Wie viel Schulden haben manche Studierende laut dem Textausschnitt über Bildung in den USA am Ende ihres Studiums?

#### TEXTAUSSCHNITT:

----------

Mumia Abu-Jamal * junge Welt Nr. 255 - 3./4.11.2007
Wenn wir uns die aktuelle Situation in den USA ansehen, verschärft sich der Eindruck, es herrsche auf allen Ebenen des gesellschaftlichen Lebens das Gesetz des Scheiterns. Es wird einem kaum gelingen, eine Gesellschaft zu finden, in der das Bildungssystem dermaßen vom Profit bestimmt ist wie in den USA. Bildung gibt es hier zunehmend nur für Wohlhabende, die es sich leisten können, ihre Kinder auf weiterführende Schulen zu schicken. Ganz zu schweigen vom Absolvieren eines Studiums.
Zur Finanzierung eines Studiums gibt es Darlehensangebote im Überfluß. Sie werden sogar in einigen wenigen Fällen aus Programmen der Regierung in Washington zur Verfügung gestellt. Aber wenn es darum geht, auch eine Garantie zu bekommen, in seinem erlernten Beruf Arbeit zu finden –Fehlanzeige! Wenn Studierende das Glück haben, sich ihre Hochschulausbildung durch ein Darlehen zu ermöglichen, bleiben sie am Ende auf einem Berg von Schulden sitzen. Manche mit einem Minus von über 100000 US-Dollar. Das sind die Kosten nicht nur für Matrikel- und Studiengebühren, Bücher und Lernhilfen, sondern auch für das Wohnen auf dem Campus, das Mensaessen und sonstige Lebenshaltungskosten für ein vierjähriges Universitätsstudium mit Abschluß.

----------

#### BEREITGESTELLTE DATEN:
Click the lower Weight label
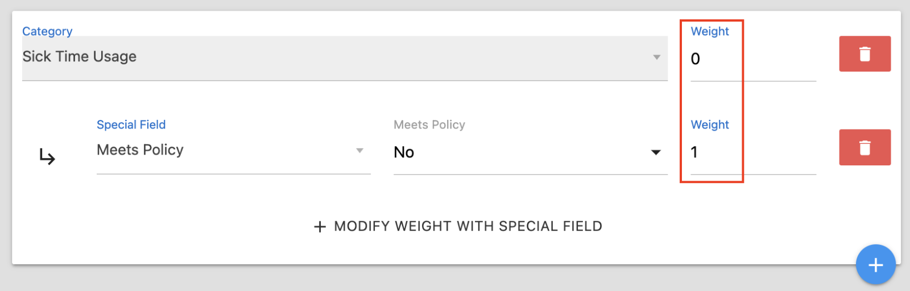click(x=709, y=124)
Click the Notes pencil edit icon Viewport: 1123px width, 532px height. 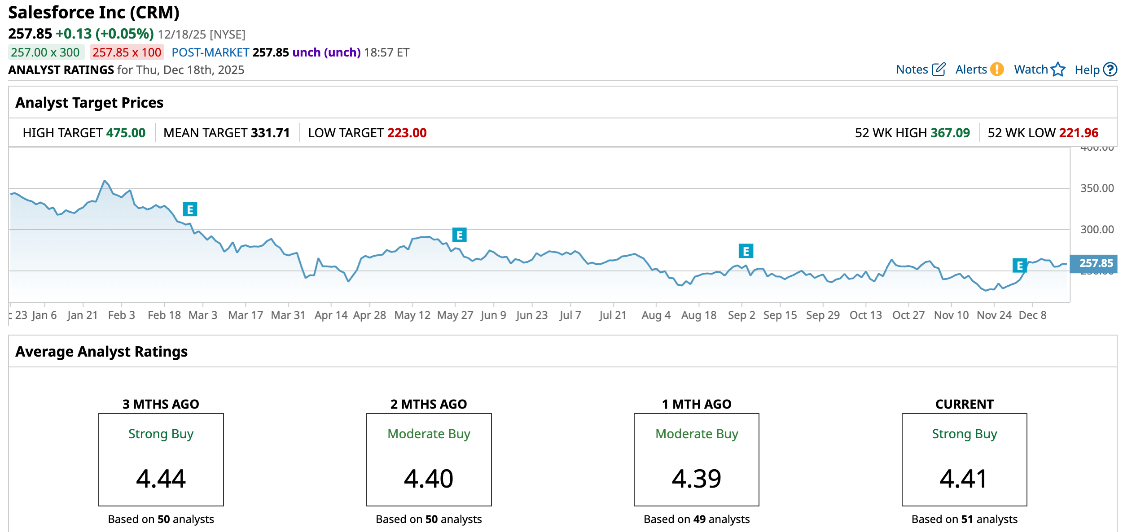[939, 70]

----------

#### ANTWORT:
Manche Studierende haben am Ende über 100000 US-Dollar Schulden.